Lei ha un film al quale è più affezionato tra i tanti fatti?

«Sono affezionato a tutti, sono figli miei. Poi magari un film può essere nato in un momento più felice di altri, ma tutti mi hanno dato soddisfazione. Lo vedo anche da quello che mi dicono le persone. Ognuno ha il suo preferito. C’è chi dice “Compagni di scuola”, chi “Viaggi di nozze”, chi altri titoli. Mi dica, il suo qual è?».

Dunque… forse “Borotalco”.

«Ecco, “Borotalco” è uno di quelli che mi hanno segnato di più. Perché per la prima volta lasciavo i film a personaggi e ne interpretavo solo uno. Ho sempre cercato di proporre cose nuove, diverse».

Di molti suoi lavori si ricordano anche i bellissimi personaggi femminili e le loro interpreti. Tra loro c’è la sarda Geppi Cucciari, presente in “Grande, grosso e... Verdone”.

«Geppi è una persona fantastica. Simpatica, generosa, affettuosa. Mi sono trovato molto bene con lei, abbiamo fatto insieme anche un video per un singolo di Celentano e Mina».

Ora tutti aspettano il suo prossimo film intitolato “Si vive una volta sola”. Come vive l’attesa oggi che è più difficile riempire le sale rispetto al passato?

«Uscirà il 27 febbraio. Certo oggi la fruizione del prodotto cinematografico è cambiata, questo va accettato. Quello che possiamo fare noi autori è proporre buoni film, mentre i proprietari delle sale devono renderle più comode e curarle in ogni aspetto altrimenti anche quelli che amano andare al cinema finiranno per restare a casa a vedere i film.
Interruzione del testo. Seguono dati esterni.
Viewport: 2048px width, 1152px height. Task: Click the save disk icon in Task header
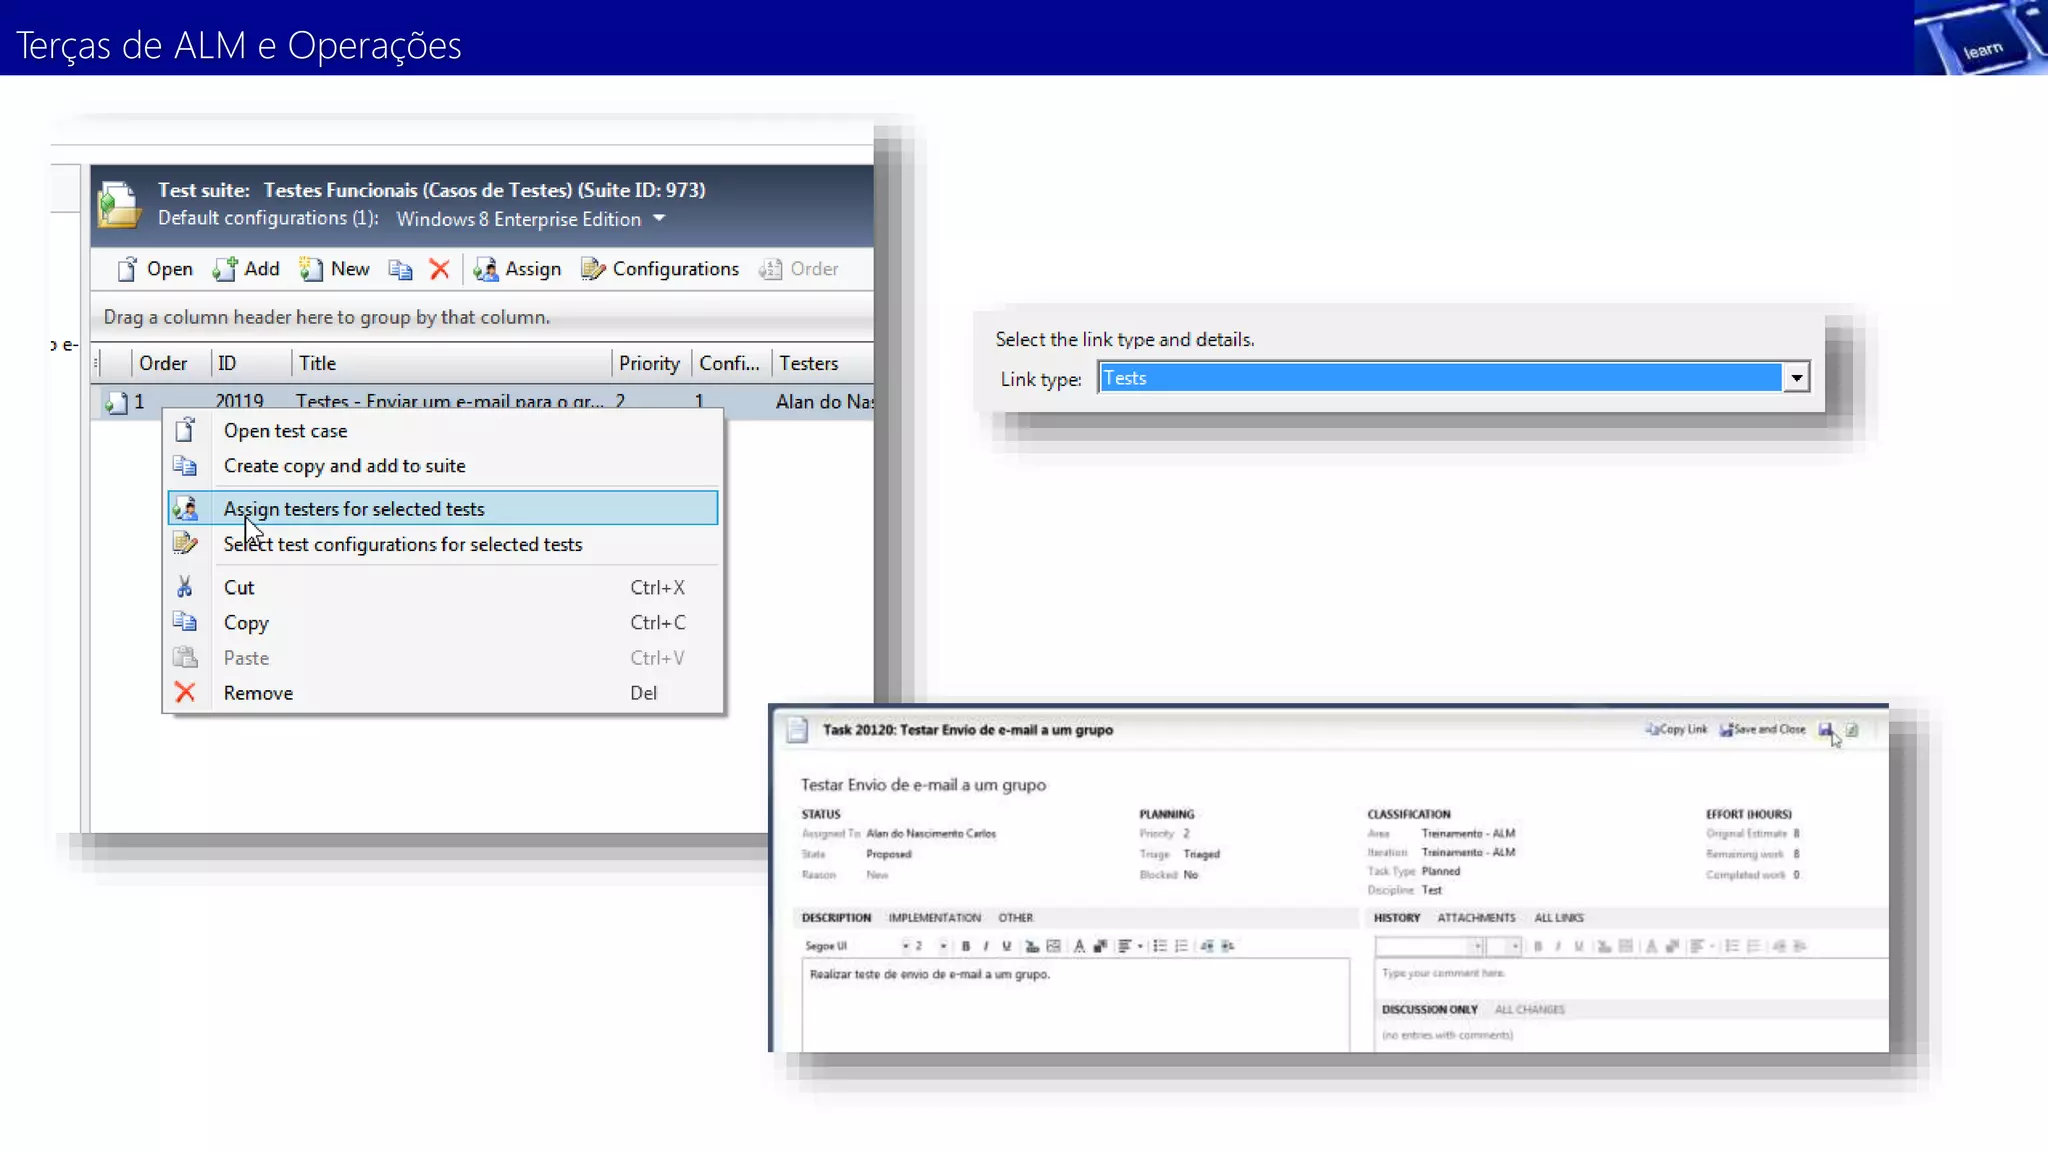pos(1825,730)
E non va bene, in un mondo in cui siamo sempre più isolati abbiamo bisogno di aggregazione e condivisione. La sala cinematografica, così come il teatro, è un luogo importante».

Ha girato lontano da Roma, in Puglia, come si è trovato?
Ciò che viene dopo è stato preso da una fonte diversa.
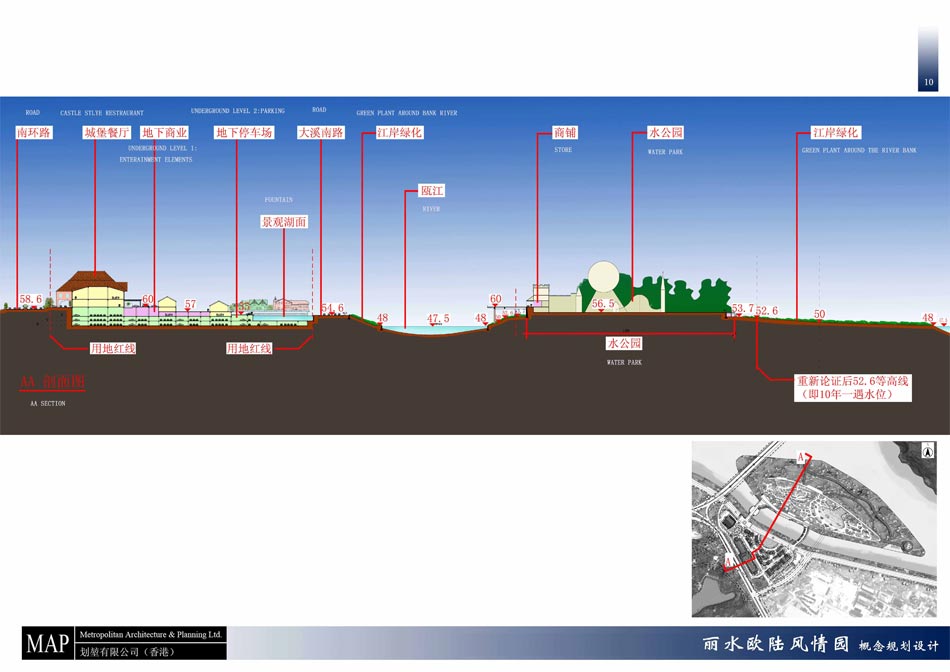This screenshot has height=672, width=950.
Task: Select the 大溪南路 label
Action: [321, 132]
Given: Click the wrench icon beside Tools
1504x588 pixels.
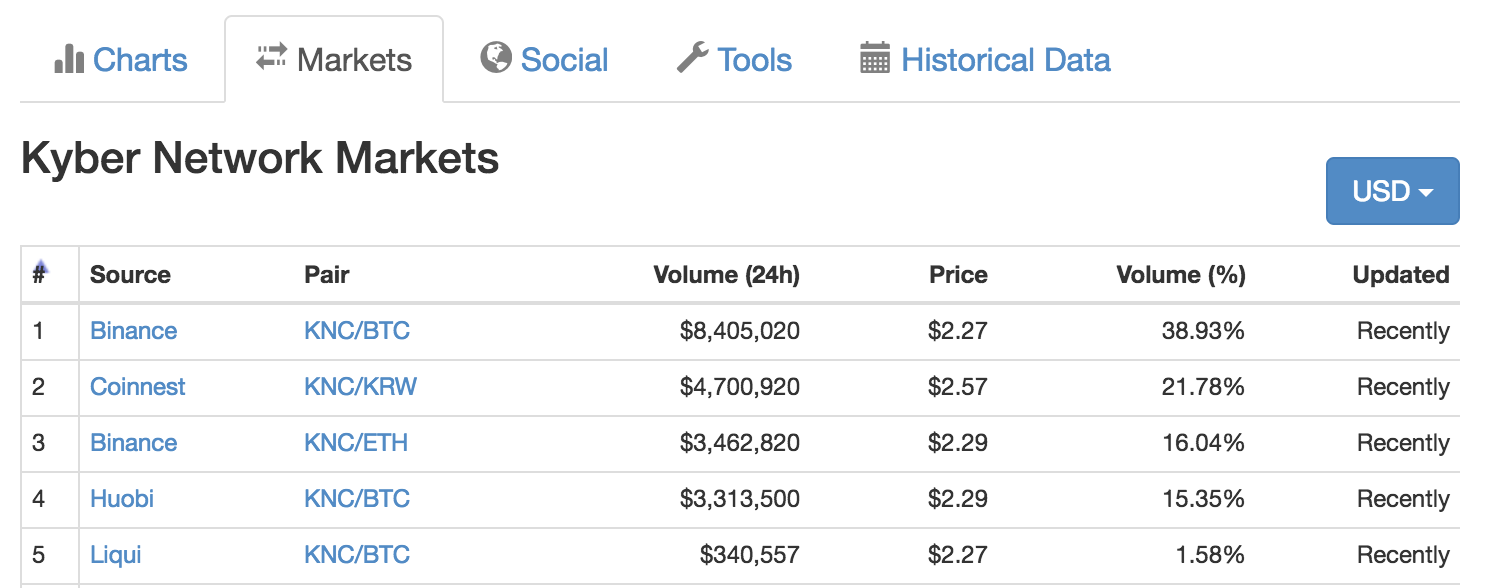Looking at the screenshot, I should 692,58.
«Benissimo, non ho sentito il peso di Roma dove girare è più complicato burocraticamente, per la viabilità, i rumori».

Ma in Sardegna le piacerebbe fare un film?

«Certo. Ci vuole un bel tema, un soggetto giusto, una motivazione precisa. Non posso mettere una serie di sequenza tanto per mostrare la bellezza del paesaggio. Per il futuro non lo escludo».

Di sicuro ha tanti fan in Sardegna, come del resto in tutta Italia. Quel è il segreto di Verdone, di un successo così duraturo e intergenerazionale?

«Credo di essere una persona semplice, disponibile, sincera. La gente lo ha percepito e mi vuole bene per questo. Mi sento davvero in debito per l’energia che mi trasmette il pubblico e cerco di ripagarlo impegnandomi sempre di più».